%%
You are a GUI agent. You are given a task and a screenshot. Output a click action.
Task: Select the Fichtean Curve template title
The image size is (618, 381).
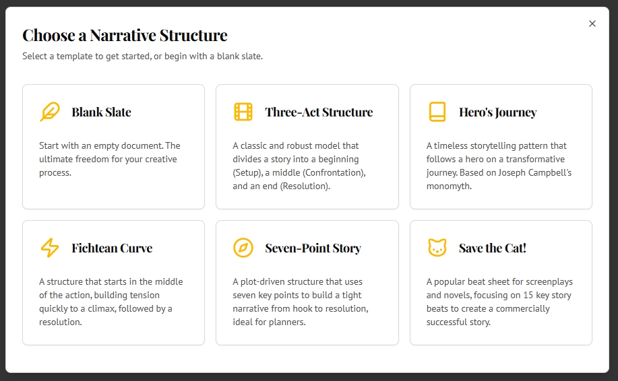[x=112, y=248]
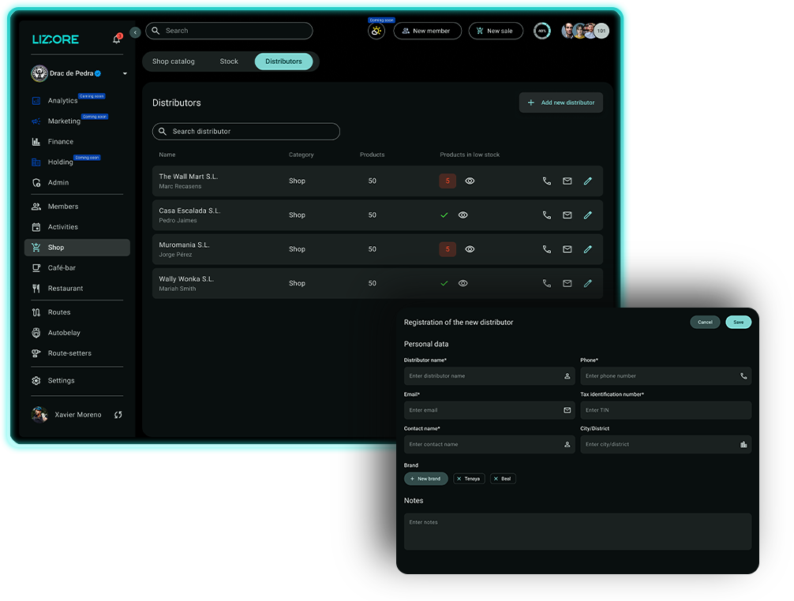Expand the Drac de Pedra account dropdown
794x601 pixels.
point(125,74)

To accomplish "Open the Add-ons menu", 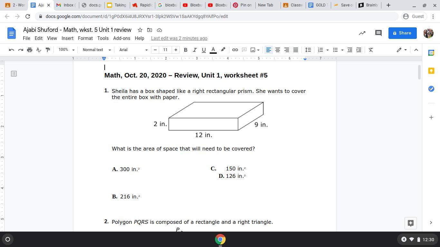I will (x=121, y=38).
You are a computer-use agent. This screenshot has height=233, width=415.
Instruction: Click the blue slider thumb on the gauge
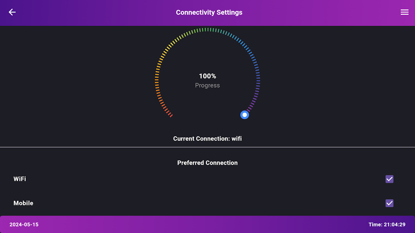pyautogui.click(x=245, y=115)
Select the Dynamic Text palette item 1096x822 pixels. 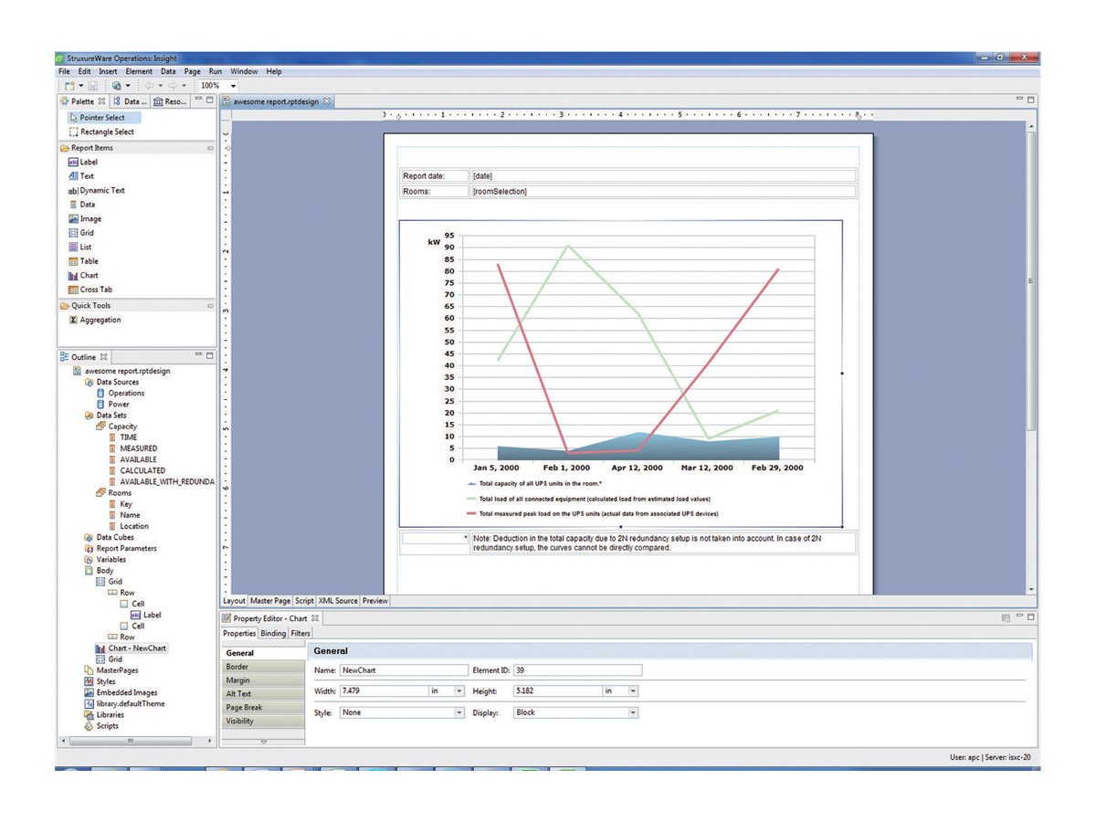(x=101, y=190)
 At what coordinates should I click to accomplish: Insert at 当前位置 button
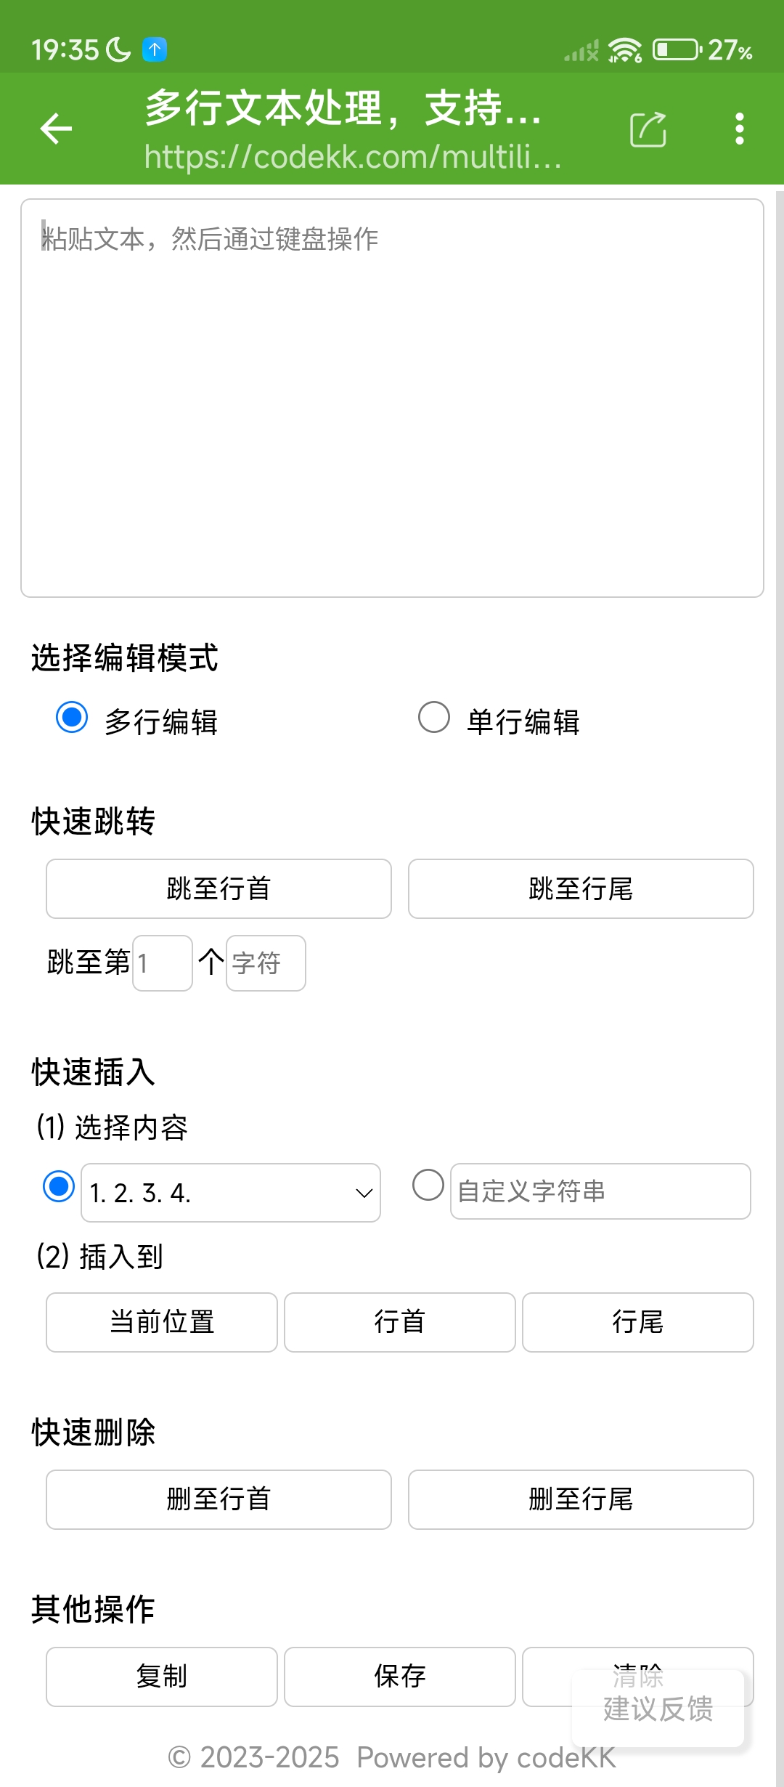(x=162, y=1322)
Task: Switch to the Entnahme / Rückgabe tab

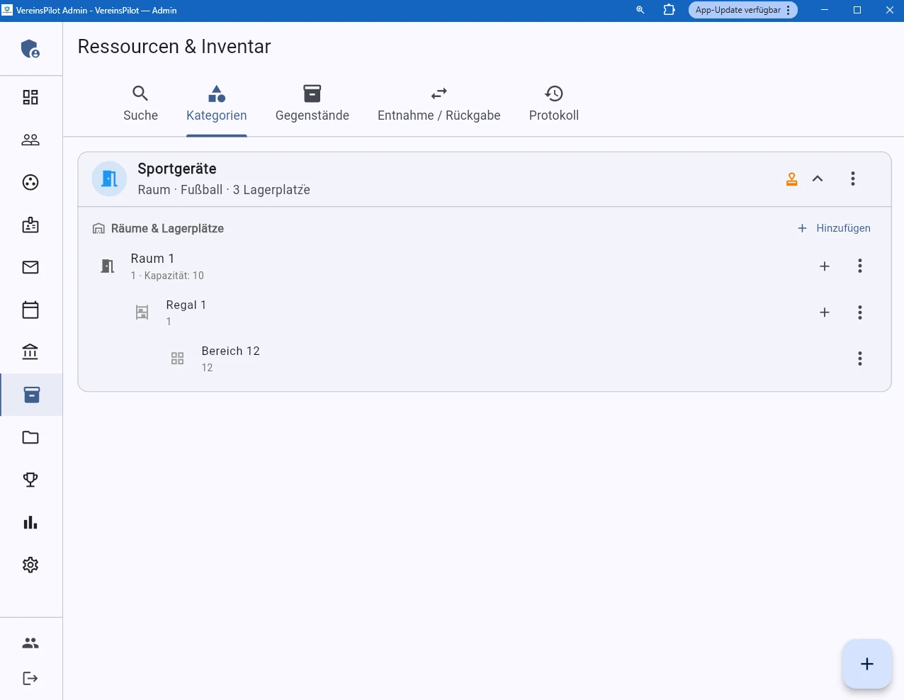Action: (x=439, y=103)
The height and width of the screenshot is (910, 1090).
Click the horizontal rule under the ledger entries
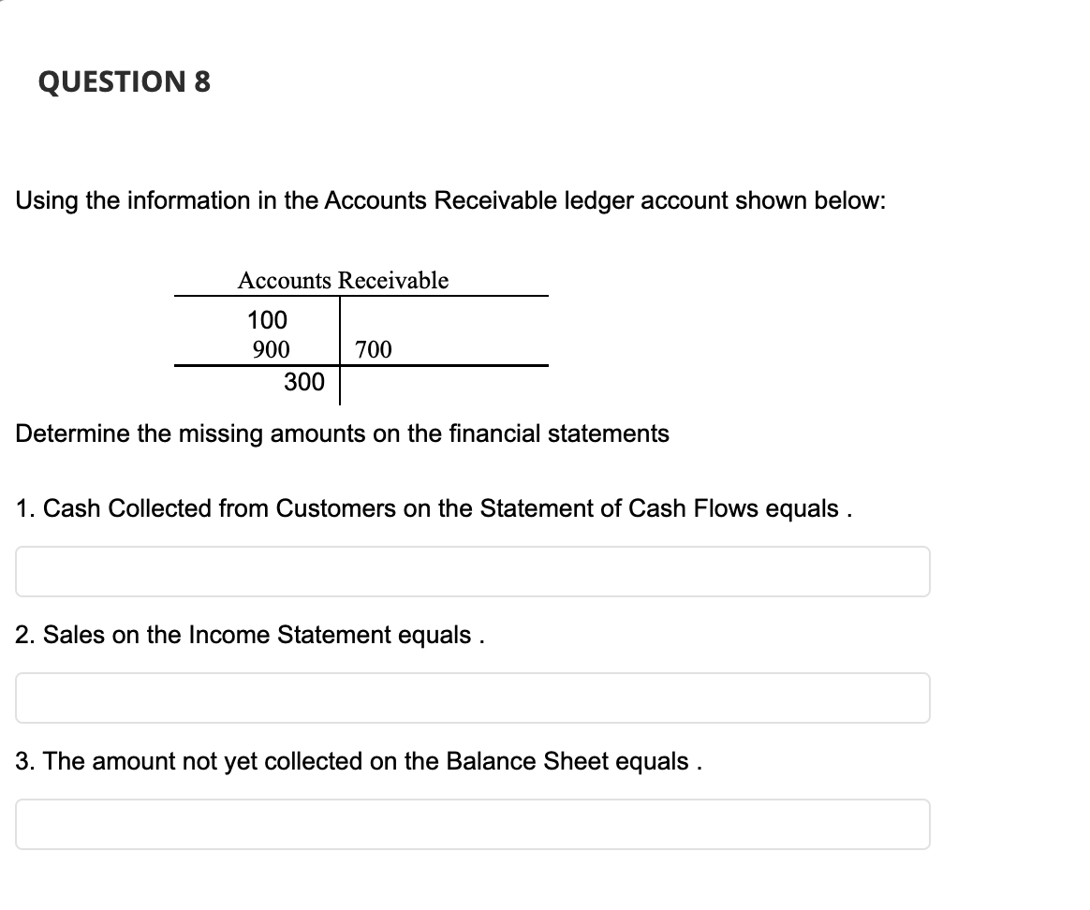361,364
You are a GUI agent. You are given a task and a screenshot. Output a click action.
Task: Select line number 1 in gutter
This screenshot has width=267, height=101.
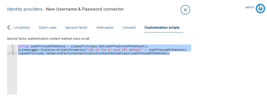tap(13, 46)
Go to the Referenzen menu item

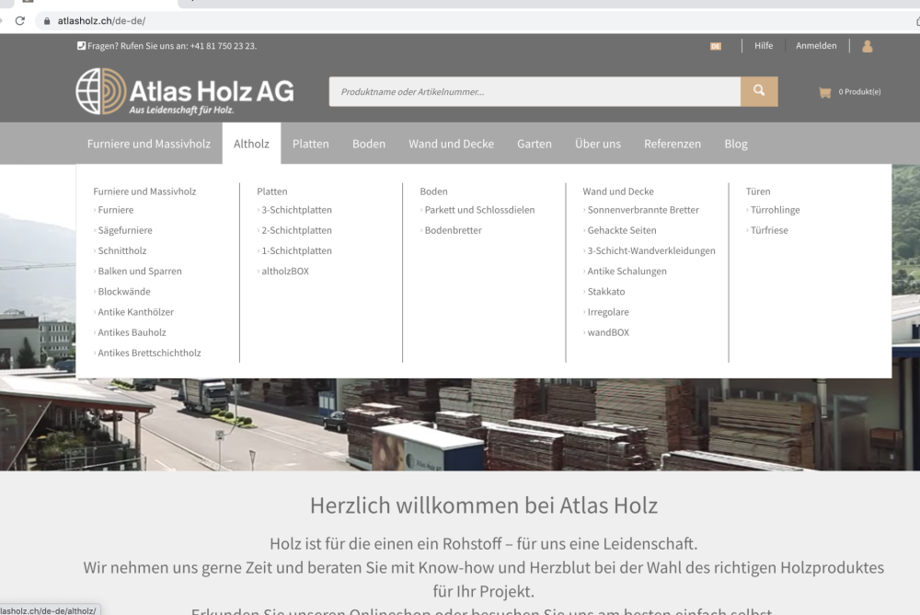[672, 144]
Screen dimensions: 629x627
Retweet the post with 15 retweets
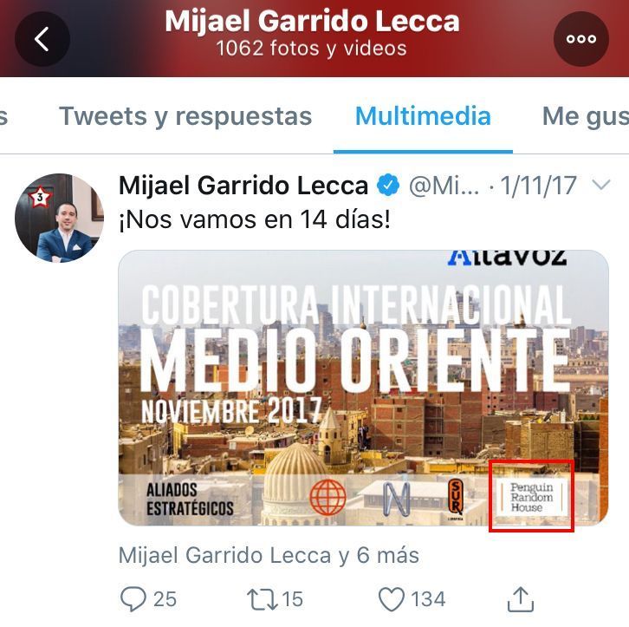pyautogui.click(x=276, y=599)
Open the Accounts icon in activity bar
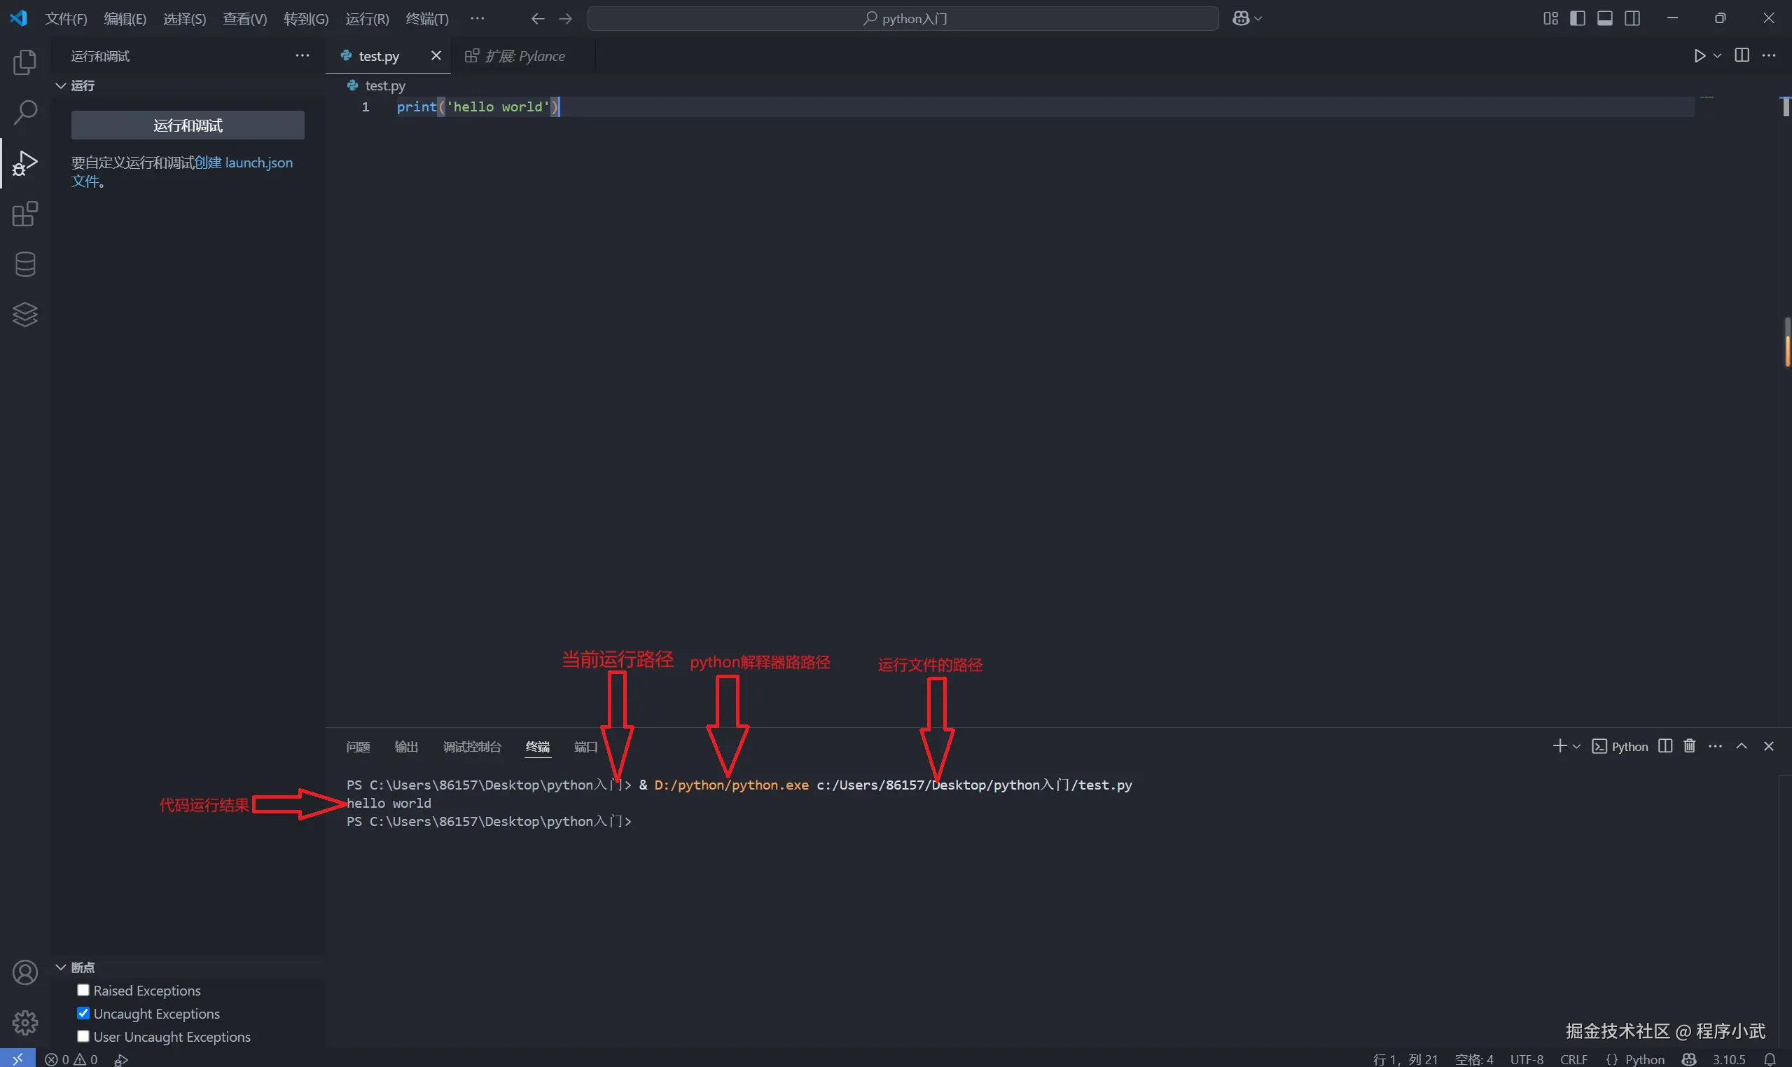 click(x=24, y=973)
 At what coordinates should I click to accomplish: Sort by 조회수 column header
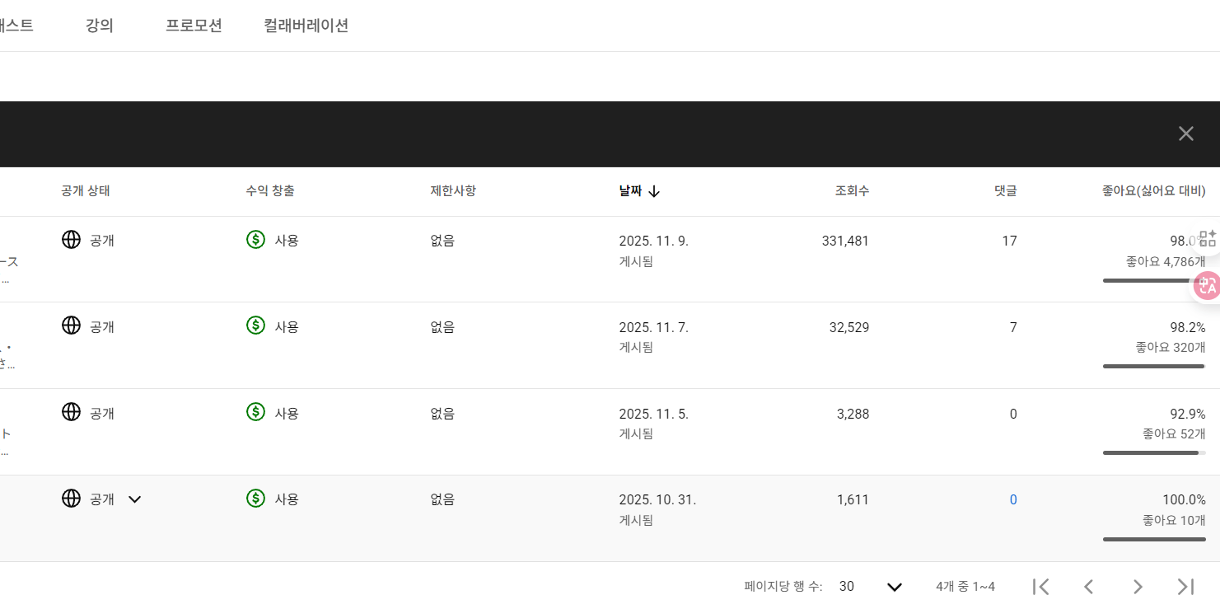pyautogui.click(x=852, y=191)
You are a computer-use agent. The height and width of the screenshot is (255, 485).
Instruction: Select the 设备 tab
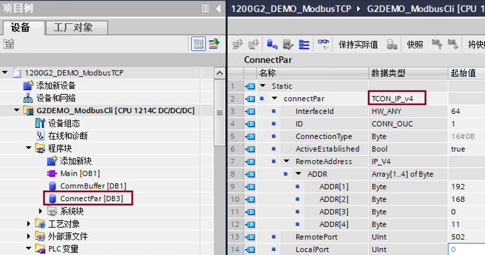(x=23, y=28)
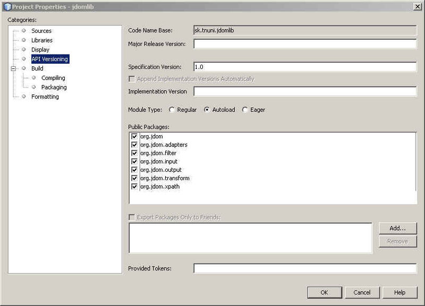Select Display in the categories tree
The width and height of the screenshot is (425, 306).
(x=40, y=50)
%%
**Exercise task**. Lay out the rows as a Markdown table with the columns Row and Line, starting with the line containing "Go to the Referenzen menu item" and continuing through the end of the rows. Skip blank lines, and leave the pictures out of your answer.

**Exercise answer**.
| Row | Line |
|---|---|
| 1 | Go to the Referenzen menu item |
| 2 | [672, 144] |
| 3 | Screen dimensions: 629x627 |
| 4 | Retweet the post with 15 retweets |
| 5 | pyautogui.click(x=276, y=599) |
| 6 | Open the Accounts icon in activity bar |
| 7 |  click(x=24, y=973) |
| 8 |  At what coordinates should I click to accomplish: Sort by 조회수 column header |
| 9 | pyautogui.click(x=852, y=191) |
| 10 | You are a computer-use agent. The height and width of the screenshot is (255, 485). |
| 11 | Instruction: Select the 设备 tab |
| 12 | (x=23, y=28) |
| 13 | Select Display in the categories tree |
| 14 | The width and height of the screenshot is (425, 306). |
| 15 | (x=40, y=50) |